Happy Wednesday!
This feels like a small triumph, since I've been struggling to make progress on this. I think a lot of it will still get tweaked and I'm missing dialog bubbles all over the place--hope that I don't have to crush the art to make it fit, but I wanted to share some current work in progress pages!
Doing this makes me appreciate Gibson WAY more than I already did, there's a certain kind of mark making logic I'm going to have to get used to playing with, because it helps make sense of volume and form.

Something I'm really excited about learning from Gibson is playing light and dark areas against each other to create the illusion of lighting like he does so often. So for example something I'm starting to do in Eileen's hair above,having it surrounded by darkness but losing the outside contour line as it gets toward the peak can create this sense that it's illuminated and backlit from the windows behind her.
Gibson constantly switches it up between using contour lines to define forms when he wants a strong graphic outline, and then ignores them in other situations to create a kind sense of light and shadow.
It's as if outlines in his universe only exist where the viewer's eye is meant to focus and they disappear in what is intended to be out of focus. I'm hoping that by the later pages I can figure it out because I would love to do some fun things with lighting.
Check out the way he handles her the woman on the left's face and arm vs. her hands. The hand almost evaporates into hatch marks but it still has structure because of how he layers them and makes them break on changes in the direction of planes. All that isn't necessarily mind blowing but what IS mind blowing is the ridiculous amount of control he has over these marks. Such fine lines next to big calligraphic marks, it's stunning.

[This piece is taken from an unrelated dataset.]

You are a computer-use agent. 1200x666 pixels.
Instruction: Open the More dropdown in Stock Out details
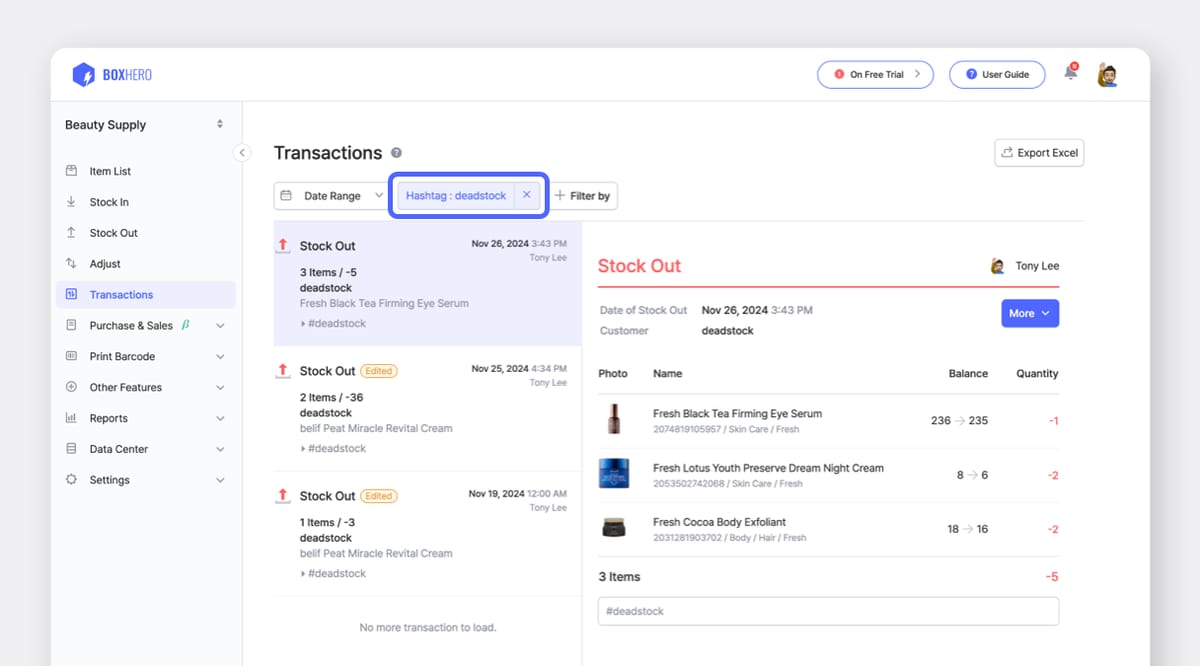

I'm going to try to not show his work next to my own in the future or else I'll feel very very very self conscious 😂
I'm finding it really challenging but interesting too, to draw focus the way he does. You have to control areas of light and dark so that the viewer's eye is naturally drawn where you want it to be through contrast, but there's the added challenge of controlling the density of mark making which is just another form of contrast, to create interest and focus.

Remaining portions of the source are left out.